Hardcoded constants vs. constant memory

I’m experimenting with an algorithm which uses a large set of
read-only data. I’m trying to hardcode my data into the kernel code,
hoping that it would give me better performance: since an instruction
is fetched only once but used (executed) by all the threads. Also,
this read-only data is accessed in sequential manner, perfect for the
instruction cache.

I found however that the hardcoded data actually ended up in constant
memory, even if I implemented it in PTX instead of C.

Is there such thing as hardcoded constant in G80? My suspicion is that
every constant is moved to constant memory during PTX–>cubin
compilation. Can I force the assembler to NOT optimize stuff out to
constant memory?

But even if hardcoded constants were available: would there be any
advantage using hardcoded data (instructions) over fetching data from
constant memory?
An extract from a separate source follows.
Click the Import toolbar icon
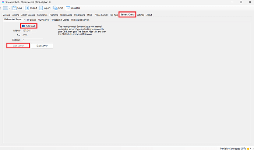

The constant memory caching could be just as
effective as the supposed instruction caching, but if the instruction
cache is bigger than the constant cache I could gain some extra
performance (given that I can force hardcoding somehow, as opposed to
the assembler moving everything to constant cache).

if ptx immediates still end up in constant memory, then you can be pretty sure g80 doesn’t support immediates. It makes some sense too, since g80 is designed primarily for floating point and you can’t really fit 4-byte values inside instructions.